• _Aim of the exercise_: Once the pictures are set aside, copy the records below exactly as they stand.

• _Pixel coordinate grounding data_:
· · · ·
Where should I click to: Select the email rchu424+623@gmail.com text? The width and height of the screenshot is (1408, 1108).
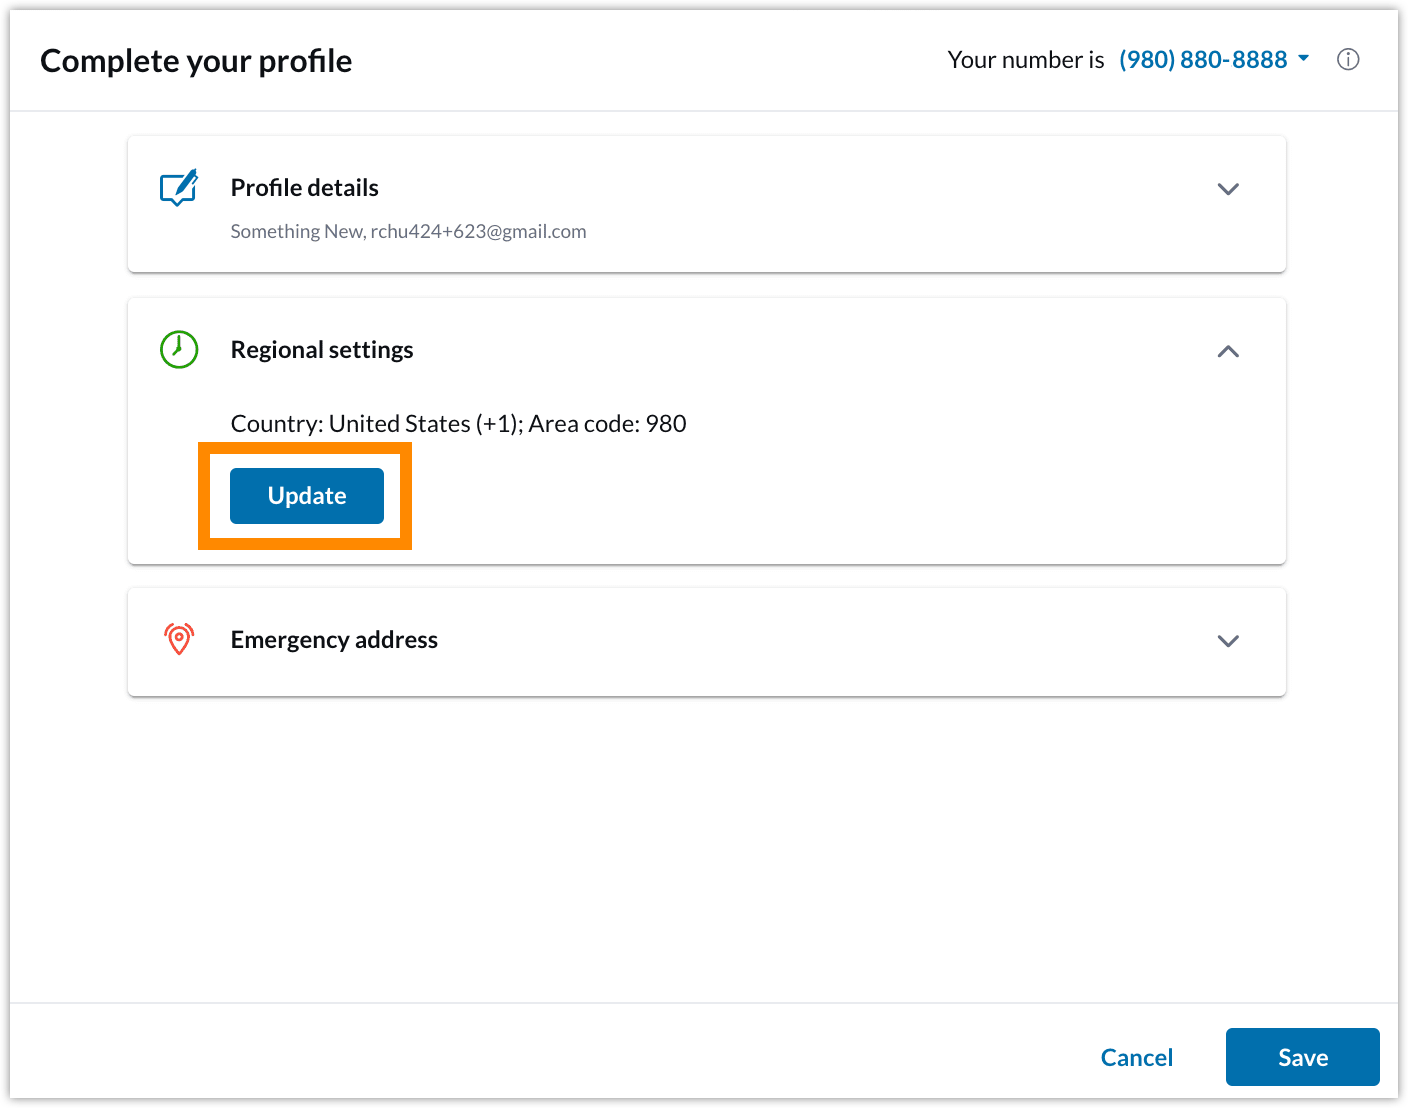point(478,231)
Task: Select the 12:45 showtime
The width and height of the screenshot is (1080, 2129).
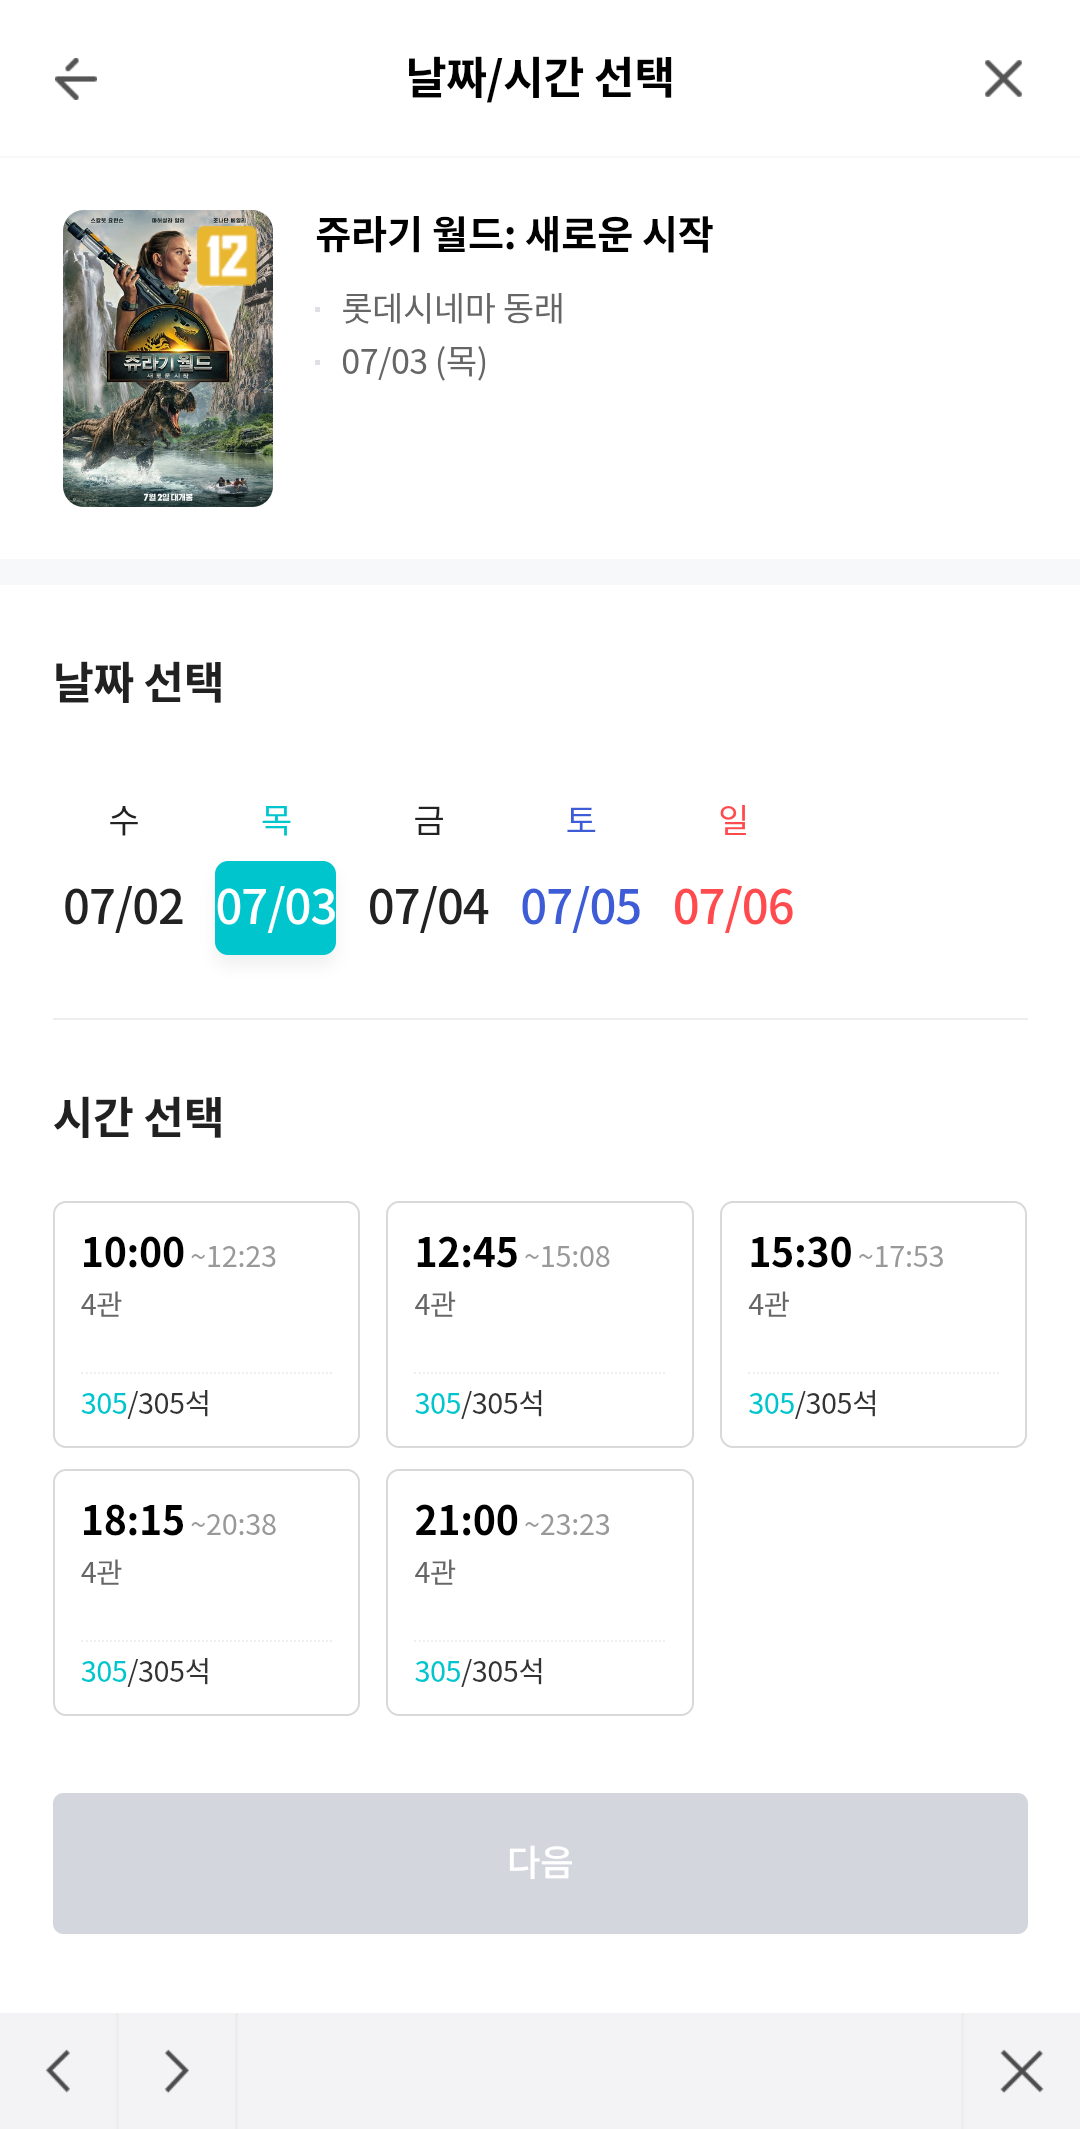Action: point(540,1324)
· · · ·
• _Solution below_:
Where should I click to: Select the email rchu424+623@gmail.com text? The width and height of the screenshot is (1408, 1108).
point(478,231)
Task: Select the 12:45 showtime
The width and height of the screenshot is (1080, 2129).
Action: point(540,1324)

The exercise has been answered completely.